- This project implements a decoder-only Transformer (GPT-style) from scratch using PyTorch.
- All core components—including token embeddings, positional encoding, masked multi-head self-attention, and feed-forward networks—are built manually without relying on high-level abstractions.
- The model is trained for autoregressive text generation, enabling analysis of token relationships, attention patterns, and learning dynamics during training.

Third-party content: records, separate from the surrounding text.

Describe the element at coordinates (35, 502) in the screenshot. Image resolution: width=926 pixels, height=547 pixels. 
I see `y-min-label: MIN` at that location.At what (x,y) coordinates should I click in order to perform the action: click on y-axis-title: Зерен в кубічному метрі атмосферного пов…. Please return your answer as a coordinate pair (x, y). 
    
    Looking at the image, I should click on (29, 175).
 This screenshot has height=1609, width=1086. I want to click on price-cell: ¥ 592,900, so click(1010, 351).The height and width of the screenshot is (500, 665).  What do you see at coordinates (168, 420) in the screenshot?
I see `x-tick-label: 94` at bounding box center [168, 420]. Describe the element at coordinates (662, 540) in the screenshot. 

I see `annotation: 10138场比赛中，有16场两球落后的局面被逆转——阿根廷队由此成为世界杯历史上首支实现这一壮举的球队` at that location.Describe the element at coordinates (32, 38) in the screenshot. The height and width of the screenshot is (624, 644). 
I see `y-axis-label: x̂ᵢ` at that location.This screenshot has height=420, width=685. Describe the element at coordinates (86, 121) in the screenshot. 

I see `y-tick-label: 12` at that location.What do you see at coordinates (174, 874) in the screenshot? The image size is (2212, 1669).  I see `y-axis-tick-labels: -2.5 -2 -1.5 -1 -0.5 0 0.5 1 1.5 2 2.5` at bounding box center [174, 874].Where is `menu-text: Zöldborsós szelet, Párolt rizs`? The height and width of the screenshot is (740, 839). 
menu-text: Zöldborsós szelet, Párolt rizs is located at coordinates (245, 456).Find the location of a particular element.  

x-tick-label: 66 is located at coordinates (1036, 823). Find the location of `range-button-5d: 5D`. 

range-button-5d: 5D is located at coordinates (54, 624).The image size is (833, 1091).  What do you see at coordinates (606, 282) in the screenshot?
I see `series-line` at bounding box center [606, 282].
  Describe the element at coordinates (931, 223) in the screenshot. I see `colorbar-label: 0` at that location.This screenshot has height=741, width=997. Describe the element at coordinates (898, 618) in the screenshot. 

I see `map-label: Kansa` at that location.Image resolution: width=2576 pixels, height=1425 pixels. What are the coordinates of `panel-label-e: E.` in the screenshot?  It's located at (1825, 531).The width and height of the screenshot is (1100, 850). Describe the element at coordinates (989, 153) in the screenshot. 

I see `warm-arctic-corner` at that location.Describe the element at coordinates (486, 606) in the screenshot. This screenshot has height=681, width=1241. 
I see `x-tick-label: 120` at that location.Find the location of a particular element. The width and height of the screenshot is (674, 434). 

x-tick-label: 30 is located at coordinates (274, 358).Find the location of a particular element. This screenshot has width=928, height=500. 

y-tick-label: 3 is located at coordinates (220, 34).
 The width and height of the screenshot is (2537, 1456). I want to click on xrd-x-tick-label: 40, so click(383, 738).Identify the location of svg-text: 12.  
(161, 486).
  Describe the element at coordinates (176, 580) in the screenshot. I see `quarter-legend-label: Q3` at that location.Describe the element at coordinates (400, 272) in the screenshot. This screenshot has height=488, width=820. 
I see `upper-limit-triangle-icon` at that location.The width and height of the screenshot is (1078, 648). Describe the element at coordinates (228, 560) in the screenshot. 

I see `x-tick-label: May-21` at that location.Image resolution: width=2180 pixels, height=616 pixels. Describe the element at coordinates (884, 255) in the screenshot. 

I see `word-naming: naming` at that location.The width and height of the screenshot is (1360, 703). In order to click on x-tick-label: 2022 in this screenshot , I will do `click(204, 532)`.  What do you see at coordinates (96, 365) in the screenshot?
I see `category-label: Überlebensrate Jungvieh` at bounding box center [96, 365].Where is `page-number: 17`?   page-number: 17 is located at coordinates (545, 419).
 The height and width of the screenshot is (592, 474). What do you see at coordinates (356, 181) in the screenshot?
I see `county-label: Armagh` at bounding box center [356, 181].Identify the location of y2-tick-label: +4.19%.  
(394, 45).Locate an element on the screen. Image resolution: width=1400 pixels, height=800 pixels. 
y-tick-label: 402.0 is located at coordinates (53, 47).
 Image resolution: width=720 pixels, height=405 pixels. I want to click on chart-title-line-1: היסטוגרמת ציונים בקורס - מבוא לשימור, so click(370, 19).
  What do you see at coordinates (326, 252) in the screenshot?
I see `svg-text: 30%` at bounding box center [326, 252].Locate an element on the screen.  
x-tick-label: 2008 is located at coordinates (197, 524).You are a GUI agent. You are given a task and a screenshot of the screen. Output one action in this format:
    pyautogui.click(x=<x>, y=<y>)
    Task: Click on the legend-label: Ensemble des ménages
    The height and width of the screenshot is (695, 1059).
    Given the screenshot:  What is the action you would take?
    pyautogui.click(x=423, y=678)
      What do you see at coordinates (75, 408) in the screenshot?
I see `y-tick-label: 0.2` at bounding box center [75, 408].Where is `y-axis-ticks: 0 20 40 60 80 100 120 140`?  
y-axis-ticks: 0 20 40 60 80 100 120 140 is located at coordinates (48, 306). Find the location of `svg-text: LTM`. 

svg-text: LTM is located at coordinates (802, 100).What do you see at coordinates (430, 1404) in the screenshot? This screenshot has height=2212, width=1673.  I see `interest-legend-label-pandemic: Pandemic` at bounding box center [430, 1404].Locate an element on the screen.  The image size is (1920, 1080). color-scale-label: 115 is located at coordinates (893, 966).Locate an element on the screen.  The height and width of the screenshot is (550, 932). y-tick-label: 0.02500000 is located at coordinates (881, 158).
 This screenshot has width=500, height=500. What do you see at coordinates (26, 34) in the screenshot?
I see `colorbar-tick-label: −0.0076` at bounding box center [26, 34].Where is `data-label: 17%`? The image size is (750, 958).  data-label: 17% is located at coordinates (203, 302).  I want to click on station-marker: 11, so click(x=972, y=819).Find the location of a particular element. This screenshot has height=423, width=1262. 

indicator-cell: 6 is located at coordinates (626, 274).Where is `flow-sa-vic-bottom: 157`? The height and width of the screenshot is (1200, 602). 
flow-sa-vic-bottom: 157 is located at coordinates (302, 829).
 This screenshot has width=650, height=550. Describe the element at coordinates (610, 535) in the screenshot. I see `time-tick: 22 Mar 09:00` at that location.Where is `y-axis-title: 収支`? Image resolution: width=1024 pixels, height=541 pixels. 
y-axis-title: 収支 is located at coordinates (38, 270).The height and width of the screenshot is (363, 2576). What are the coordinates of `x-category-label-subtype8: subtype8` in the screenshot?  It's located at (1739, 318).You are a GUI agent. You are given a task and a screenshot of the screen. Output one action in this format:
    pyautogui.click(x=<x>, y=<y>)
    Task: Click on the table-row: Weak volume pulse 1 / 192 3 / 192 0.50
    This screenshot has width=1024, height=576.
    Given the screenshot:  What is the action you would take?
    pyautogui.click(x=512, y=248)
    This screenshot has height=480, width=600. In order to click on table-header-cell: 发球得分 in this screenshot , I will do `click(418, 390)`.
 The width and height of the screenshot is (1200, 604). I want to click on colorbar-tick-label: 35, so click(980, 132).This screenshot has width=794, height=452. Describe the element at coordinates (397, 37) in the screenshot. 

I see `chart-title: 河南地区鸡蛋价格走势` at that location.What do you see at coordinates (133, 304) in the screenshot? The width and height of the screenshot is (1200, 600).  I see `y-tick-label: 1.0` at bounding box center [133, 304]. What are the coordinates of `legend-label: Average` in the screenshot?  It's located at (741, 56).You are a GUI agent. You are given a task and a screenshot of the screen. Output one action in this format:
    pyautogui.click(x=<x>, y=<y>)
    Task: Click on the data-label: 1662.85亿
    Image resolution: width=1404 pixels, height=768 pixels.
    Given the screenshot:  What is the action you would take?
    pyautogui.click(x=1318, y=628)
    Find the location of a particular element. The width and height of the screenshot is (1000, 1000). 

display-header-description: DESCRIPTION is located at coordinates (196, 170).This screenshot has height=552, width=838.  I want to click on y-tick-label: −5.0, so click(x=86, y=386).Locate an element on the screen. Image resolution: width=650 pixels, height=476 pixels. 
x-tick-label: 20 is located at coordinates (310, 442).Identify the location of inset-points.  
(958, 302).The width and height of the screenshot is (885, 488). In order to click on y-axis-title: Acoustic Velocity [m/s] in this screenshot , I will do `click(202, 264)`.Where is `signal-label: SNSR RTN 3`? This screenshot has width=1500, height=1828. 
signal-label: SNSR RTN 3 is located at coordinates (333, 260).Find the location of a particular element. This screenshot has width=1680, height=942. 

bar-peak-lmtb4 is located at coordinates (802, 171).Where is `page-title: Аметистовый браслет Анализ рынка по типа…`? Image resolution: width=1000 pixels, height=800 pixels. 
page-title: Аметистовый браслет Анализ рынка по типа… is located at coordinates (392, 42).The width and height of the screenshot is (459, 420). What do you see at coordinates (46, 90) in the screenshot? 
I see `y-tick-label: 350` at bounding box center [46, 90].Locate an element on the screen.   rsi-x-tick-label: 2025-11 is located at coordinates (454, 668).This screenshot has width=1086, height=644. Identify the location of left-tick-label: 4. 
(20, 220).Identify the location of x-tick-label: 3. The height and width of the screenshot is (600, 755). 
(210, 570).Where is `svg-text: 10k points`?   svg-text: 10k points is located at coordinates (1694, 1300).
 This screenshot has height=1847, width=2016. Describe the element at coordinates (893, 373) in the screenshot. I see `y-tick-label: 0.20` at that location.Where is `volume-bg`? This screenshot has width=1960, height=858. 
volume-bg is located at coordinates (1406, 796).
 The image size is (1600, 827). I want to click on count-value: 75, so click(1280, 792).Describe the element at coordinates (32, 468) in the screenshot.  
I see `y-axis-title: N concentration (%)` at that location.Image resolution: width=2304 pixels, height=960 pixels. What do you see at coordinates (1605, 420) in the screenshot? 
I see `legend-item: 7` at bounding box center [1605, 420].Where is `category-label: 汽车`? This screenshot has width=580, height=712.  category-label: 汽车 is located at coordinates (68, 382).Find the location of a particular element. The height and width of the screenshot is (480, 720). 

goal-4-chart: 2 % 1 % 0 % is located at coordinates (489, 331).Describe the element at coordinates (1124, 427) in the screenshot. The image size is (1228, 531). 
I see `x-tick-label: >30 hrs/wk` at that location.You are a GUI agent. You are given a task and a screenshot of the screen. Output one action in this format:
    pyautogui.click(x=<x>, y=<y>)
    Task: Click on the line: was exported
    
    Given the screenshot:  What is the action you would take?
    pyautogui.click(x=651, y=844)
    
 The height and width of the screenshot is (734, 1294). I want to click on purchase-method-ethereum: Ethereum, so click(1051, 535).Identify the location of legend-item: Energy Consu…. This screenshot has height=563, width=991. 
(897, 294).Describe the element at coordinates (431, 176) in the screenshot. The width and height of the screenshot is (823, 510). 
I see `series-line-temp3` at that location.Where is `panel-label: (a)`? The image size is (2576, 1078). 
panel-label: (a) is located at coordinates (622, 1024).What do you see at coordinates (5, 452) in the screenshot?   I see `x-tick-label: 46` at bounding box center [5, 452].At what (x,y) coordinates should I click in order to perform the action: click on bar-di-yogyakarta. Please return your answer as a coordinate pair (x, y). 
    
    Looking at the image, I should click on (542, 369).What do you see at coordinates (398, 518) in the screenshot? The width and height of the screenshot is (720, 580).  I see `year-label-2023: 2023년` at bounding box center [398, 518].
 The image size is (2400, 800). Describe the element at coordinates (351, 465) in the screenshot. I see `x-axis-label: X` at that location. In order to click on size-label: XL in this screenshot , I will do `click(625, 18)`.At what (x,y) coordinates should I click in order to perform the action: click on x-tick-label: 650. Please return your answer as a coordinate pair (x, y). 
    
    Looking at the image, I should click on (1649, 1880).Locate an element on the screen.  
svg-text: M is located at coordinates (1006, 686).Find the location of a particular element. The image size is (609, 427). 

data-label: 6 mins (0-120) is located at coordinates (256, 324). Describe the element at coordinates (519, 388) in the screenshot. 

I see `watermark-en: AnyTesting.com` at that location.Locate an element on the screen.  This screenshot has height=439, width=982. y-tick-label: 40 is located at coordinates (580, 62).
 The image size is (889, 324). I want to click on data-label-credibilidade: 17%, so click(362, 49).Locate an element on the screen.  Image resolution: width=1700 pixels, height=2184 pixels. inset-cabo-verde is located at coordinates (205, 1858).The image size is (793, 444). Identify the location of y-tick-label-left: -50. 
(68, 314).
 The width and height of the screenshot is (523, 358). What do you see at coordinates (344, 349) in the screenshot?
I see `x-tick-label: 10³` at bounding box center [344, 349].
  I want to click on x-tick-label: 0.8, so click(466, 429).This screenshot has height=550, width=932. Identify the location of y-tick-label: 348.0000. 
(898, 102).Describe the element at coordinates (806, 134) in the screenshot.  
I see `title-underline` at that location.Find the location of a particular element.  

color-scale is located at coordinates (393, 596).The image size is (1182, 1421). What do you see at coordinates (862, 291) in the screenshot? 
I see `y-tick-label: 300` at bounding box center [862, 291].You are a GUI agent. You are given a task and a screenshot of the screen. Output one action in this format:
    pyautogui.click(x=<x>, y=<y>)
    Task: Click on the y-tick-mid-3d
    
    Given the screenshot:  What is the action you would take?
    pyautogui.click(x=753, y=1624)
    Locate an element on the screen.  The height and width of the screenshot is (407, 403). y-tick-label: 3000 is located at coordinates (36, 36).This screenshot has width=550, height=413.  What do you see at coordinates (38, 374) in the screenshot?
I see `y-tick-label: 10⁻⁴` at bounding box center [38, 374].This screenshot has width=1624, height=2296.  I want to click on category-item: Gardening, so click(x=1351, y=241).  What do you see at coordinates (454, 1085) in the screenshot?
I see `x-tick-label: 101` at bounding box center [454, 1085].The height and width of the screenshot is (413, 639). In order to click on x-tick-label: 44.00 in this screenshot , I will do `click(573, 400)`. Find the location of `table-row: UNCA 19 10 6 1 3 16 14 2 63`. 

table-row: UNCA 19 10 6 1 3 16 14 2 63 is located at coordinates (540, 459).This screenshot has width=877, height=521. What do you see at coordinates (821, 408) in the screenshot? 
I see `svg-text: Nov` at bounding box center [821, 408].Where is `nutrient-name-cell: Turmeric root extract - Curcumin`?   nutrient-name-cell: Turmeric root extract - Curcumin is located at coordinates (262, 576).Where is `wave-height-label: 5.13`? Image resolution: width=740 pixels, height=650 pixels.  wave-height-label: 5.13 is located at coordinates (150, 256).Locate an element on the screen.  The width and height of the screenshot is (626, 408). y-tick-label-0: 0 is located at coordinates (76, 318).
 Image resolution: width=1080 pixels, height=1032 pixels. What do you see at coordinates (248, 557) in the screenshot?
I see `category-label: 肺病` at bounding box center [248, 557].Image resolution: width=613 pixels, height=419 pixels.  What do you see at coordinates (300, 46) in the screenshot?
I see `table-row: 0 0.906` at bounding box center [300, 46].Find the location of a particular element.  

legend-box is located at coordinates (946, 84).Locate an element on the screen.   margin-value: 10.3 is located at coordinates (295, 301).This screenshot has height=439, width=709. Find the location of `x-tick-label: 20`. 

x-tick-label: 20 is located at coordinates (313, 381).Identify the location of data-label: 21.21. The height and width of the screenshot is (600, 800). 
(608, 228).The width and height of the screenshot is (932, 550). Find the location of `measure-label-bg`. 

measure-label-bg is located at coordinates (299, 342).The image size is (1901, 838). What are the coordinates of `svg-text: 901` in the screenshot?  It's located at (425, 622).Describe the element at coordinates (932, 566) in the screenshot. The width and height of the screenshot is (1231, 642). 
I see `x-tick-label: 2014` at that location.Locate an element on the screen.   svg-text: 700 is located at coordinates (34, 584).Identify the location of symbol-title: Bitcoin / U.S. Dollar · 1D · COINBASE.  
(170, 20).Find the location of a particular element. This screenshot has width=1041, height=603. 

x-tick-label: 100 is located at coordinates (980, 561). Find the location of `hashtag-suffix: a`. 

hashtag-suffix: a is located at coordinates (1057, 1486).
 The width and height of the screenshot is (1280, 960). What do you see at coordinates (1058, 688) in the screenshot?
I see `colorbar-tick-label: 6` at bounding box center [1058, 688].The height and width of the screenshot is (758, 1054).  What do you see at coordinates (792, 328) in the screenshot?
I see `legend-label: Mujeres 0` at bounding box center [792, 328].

- Implement a decoder-only Transformer from scratch to gain a deep, component-level understanding of GPT-style architectures
- Analyze the impact of architectural choices and hyperparameters through controlled training experiments
- Study how token representations, attention patterns, and language structure evolve during autoregressive training
- Build a foundation for systematic experimentation on training dynamics, generalization, and overfitting behavior
- Decoder-only Transformer fully implemented from scratch, including all core components
- Model successfully trained on the dataset and supports autoregressive text generation
- Training pipeline is stable and reproducible across runs
- Currently in a deep experimentation phase, focusing on training dynamics, hyperparameter effects, and overfitting behavior
git clone https://github.com/tulasinnd/decoder-only-transformer-from-scratch.git
cd decoder-only-transformer-from-scratch
pip install -r requirements.txt
# Train the model
python main.py
# Generate text using a trained checkpoint
python generate.py
## Example Generated Text
Prompt: hello
Generated: helloains and transport the economy is now home . At the ground , the main couple
ends along the estimated in the Mediterranean . The game again finished with Nesbid and juniora
started the north side . By 04 , and August 3 , the formerNote: This is an early-stage model trained on a limited dataset. Generated text may appear nonsensical. The implementation demonstrates full end-to-end autoregressive generation and will improve with further training and hyperparameter tuning.
Input IDs
│
▼
Token Embeddings + Positional Embeddings
│
▼
Dropout
│
▼
┌───────────────────────────────┐
│ Decoder Layer × N │
│ ┌─────────────────────────┐ │
│ │ LayerNorm │ │
│ │ Multi-Head Attention │ │
│ │ Residual Connection │ │
│ │ LayerNorm │ │
│ │ Feed Forward Network │ │
│ │ Residual Connection │ │
│ └─────────────────────────┘ │
└───────────────────────────────┘
│
▼
Final Linear Layer → Logits
Note: The following parameters, metrics, and graphs are part of ongoing experiments. They may change as the model is further trained or hyperparameters are adjusted.
- d_model: 128
- num_heads: 4
- num_layers: 4
- max_seq_len: 128
- batch_size: 16
- num_steps: 100000
- learning_rate: 3e-4
- grad_clip_value: 1.0
- eval_iters: 100
- print_every: 200
- seq_len: 64
- seed: 42
- embedding_dropout: 0.1
- attention_dropout: 0.1
- residual_dropout: 0.1
- temperature: 0.8
- top_p: 0.8
- max_new_tokens: 20
| Step | Train Loss | Train PPL | Val Loss | Val PPL |
|---|---|---|---|---|
| 5,000 | 6.47 | 644 | 6.71 | 818 |
| 10,000 | 5.85 | 348 | 6.15 | 467 |
| 15,000 | 5.32 | 204 | 5.95 | 383 |
| 20,000 | 4.99 | 146 | 5.88 | 357 |
| 25,000 | 4.75 | 116 | 5.85 | 348 |
| 30,000 | 4.57 | 97 | 5.85 | 346 |
| 35,000 | 4.43 | 84 | 5.86 | 350 |
Reminder: The graph will be updated as the model trains further.